[WORKING DATA — start]
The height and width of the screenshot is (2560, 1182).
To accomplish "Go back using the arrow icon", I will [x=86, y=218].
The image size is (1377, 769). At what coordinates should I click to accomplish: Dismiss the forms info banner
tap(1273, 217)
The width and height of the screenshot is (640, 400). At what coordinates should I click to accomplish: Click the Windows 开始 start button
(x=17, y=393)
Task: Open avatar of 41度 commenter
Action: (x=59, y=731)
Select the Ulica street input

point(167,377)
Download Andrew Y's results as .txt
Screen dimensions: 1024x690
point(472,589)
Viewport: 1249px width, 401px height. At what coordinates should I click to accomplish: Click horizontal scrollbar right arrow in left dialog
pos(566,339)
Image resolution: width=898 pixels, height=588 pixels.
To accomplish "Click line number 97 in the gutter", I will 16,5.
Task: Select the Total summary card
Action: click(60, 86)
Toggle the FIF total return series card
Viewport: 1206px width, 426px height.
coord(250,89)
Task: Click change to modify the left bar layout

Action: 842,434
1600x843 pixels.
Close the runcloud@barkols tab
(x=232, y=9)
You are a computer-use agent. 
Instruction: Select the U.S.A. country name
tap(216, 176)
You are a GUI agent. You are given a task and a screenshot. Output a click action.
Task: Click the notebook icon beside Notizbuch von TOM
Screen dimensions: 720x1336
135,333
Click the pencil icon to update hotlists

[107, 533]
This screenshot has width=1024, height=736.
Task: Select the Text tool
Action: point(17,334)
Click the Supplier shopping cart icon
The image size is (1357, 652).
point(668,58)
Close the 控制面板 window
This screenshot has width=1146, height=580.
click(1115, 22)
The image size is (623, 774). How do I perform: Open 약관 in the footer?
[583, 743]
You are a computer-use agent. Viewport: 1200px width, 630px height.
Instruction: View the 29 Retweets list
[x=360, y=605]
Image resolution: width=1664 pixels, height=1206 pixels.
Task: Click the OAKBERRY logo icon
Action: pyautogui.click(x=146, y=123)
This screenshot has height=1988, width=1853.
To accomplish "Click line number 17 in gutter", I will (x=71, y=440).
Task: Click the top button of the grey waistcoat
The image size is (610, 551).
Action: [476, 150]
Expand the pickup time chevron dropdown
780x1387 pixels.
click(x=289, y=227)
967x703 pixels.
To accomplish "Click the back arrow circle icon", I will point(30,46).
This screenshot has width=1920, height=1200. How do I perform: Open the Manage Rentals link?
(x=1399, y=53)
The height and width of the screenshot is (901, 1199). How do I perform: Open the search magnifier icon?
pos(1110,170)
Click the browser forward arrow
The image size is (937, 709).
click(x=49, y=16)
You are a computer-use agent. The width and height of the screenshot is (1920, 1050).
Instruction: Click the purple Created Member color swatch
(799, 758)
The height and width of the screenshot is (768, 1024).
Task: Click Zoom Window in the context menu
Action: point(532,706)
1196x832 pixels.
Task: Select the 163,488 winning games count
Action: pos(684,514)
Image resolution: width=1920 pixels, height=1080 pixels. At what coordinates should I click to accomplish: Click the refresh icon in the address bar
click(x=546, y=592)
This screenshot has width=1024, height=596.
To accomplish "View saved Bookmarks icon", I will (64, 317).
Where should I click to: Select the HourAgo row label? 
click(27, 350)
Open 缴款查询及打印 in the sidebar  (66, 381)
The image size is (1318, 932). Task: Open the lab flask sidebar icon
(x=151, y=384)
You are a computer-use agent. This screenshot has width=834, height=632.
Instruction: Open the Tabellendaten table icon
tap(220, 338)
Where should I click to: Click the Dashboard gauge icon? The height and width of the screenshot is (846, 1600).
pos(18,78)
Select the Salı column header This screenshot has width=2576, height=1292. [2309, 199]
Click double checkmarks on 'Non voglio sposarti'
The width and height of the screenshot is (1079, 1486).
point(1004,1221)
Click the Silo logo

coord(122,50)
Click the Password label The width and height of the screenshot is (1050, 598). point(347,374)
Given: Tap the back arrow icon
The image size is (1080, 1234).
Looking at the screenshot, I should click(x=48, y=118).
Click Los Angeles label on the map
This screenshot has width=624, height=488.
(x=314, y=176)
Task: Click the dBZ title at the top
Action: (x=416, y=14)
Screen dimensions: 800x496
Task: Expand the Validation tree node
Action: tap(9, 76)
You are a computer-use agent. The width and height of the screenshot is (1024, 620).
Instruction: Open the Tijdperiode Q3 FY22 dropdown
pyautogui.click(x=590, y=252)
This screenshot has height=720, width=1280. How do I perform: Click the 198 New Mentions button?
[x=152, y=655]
[WORKING DATA — finish]
Count every line in the entries above where the word "agent" appears; respond with the number alone.

ANSWER TO THE PROBLEM: 6